- Work order: The answer must be one number: how many lines of the records contain "click".

- Stored data:

==================================================

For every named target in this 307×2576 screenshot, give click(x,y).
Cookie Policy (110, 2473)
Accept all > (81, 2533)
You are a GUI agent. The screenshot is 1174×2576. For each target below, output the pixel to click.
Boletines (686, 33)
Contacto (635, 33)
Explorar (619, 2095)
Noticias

==================================================

- Reply to the task: 2